● **Task to complete**:
Beginning at the line that contains "Where should I click to: Click the abc", write out every line down to the end of the records, with both ends kept and nothing added.

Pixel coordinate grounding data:
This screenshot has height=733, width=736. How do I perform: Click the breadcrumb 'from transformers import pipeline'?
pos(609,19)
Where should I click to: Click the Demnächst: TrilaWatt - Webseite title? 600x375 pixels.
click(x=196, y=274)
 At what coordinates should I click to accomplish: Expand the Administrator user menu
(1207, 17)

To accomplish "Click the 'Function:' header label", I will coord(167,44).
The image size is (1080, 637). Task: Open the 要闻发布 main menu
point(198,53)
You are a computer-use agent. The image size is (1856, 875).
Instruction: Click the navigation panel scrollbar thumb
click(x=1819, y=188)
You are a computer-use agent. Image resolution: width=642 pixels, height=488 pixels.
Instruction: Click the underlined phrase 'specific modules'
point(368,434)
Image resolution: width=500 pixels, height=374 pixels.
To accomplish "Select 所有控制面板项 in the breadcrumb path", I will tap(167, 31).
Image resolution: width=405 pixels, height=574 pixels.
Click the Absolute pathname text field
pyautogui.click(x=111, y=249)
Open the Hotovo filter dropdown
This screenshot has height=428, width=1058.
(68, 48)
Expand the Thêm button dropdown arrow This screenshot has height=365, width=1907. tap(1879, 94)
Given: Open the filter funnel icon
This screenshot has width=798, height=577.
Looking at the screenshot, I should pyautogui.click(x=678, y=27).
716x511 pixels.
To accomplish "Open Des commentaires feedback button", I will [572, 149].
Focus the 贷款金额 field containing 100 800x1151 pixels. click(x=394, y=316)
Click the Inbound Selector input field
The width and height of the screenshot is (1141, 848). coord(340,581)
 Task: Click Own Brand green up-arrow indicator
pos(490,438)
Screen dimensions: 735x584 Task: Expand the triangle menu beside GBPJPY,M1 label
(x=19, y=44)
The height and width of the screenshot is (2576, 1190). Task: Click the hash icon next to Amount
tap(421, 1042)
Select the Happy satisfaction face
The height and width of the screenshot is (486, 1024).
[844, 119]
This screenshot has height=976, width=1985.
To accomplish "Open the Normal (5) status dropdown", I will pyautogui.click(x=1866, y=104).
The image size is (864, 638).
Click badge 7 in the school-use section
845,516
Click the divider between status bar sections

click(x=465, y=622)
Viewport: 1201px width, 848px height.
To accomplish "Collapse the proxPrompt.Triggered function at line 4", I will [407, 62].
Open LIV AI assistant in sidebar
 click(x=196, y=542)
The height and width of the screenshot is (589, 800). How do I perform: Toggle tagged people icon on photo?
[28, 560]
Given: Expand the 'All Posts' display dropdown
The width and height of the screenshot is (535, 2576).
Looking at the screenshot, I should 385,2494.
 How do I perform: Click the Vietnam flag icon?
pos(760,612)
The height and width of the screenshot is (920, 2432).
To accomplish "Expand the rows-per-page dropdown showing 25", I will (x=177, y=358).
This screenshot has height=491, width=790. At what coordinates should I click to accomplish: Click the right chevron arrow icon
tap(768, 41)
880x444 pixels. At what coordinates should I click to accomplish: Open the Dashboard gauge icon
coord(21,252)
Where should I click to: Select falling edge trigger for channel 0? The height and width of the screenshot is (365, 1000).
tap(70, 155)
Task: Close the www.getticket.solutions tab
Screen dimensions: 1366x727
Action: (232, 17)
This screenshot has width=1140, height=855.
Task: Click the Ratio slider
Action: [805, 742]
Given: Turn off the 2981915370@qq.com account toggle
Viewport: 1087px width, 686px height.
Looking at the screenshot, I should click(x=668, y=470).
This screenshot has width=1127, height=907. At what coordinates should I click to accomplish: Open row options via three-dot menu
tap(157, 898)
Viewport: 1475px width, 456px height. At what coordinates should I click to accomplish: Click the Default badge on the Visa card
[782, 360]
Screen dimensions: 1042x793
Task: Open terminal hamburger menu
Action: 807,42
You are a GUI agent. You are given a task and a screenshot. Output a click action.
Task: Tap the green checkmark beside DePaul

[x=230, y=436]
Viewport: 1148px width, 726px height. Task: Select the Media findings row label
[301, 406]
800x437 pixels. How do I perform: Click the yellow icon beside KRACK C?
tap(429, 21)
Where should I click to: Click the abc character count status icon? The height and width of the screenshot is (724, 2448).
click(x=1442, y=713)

● **Answer box**:
Where should I click to: Click the abc character count status icon? The height and width of the screenshot is (724, 2448).
click(x=1442, y=713)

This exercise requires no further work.